夫婦共働きが当たり前になってきても、まだまだ「家事は女性がするもの」という意識は根強いですよね。私の親世代のように、自分でご飯も炊けない男性はさすがにいないと思いますが、家事や育児を「手伝う」と言っている男性はいまだに多いように感じます。

 

「手伝う」と言っている時点ですでに他人事なんです。「本来自分がやるべき仕事ではない」と思っているわけです。働く女性は、家事も育児も仕事も全部「自分がやるべきこと」と認識していますよね。同じように働いていても、男性は外での仕事が「自分の仕事」であり、家事や育児はあくまで「お手伝い」。この認識の差が様々なすれ違いを産んでいるわけです。

 

よく、男性に家事や育児に参加してもらうためには、やってくれた時にとにかく大げさに褒めて、「すごく助かった~、ありがとう」と感謝しまくって、ダメ出しをしないことが大事と聞きますが、下記のデータはまさにその実情を表しているようです。

 

 

もちろん、マナーや思いやりという意味で、やってくれたことに対してダメ出しをしないとか、感謝の言葉を伝えることは大事です。でも、ダメ出しをされたからやる気がなくなるなんて、まるで「小学生のお手伝い」みたいじゃないですか。

 

家事に不慣れな男性が家事をすれば、当然うまくいかないことは多いですし、本人は役に立っているつもりでも女性側からすると「返って手間が増えた!」というケースも少なくありません。それでも褒めてくれ、認めてくれというのはまさに「小学生のお手伝い」なわけです。

 

 

女性だって、自分がやっている家事にダメ出しをされたら嫌な気分になります。せっかく作った料理にケチをつけられたら、作りたくなくなります。

 

でも、女性の家事に対して男性は毎日感謝の言葉を言っているのでしょうか? 家事をするのが「当たり前」で、家事をしないと「サボっている」と言われるのではないでしょうか?

 

女性は「褒めてくれないからやる気がなくなった」なんて言うことすら許してもらえずに、仕事をしながら家事も育児もこなしているのが現状です。全部を頑張ってもなんて言ってもらうことはありません。

 

女性は家事や育児をするのが「当たり前」で、それらを男性がすると「すごいこと」と言われる根底にあるものは、「家のことは女性がするもの」という古い意識だと思います。

 

 

ただ、そうは言っても、男性がそもそも家事や育児に向いていないという事実はどうしようもありません。
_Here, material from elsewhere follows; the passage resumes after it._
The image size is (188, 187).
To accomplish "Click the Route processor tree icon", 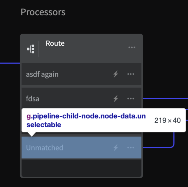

女性側がちょっと大人になって、うまくできないことも大目に見て、上手におだてて、本人をやる気にしておいた方が何かとスムーズというのが現状です。

 

例え、おむつのつけ方がゆるくてウンチが漏れても、洋服の着せ方が間違っていても、ダメ出しをせずに上手に「こうやるんだよ」ということを見せていくと、女性側の手間がものすごく増えるというケースは減ってきます。

 

私の夫の家事レベルはとっても高いので、ダメ出しをすることはないのですが、「これだけは譲れない」というポイントは改善策を提案するようにしています。例えば洗濯物は汚れ物も下着もきれいなものも全部一緒に洗ってしまうので、子どもが生まれた時に「子どもの洗濯物だけは分けて洗う」というルールを作りました。だって、自分たちの下着と子どもの口拭きガーゼを一緒に洗われては困りますもの。

 

そもそも、家事や育児を分担するのは、無理矢理それをやるのではなく、夫婦間でお互いに相手の負担を少しでも減らそうという思いやりから発生すべきことなのだと思います。

 

どちらがどの程度何をするかは、それぞれの夫婦間で色んなケースがあってしかるべきです。夫に家事を「してもらう」のではなく、お互いが思いやってワークシェアできるのが理想ですね。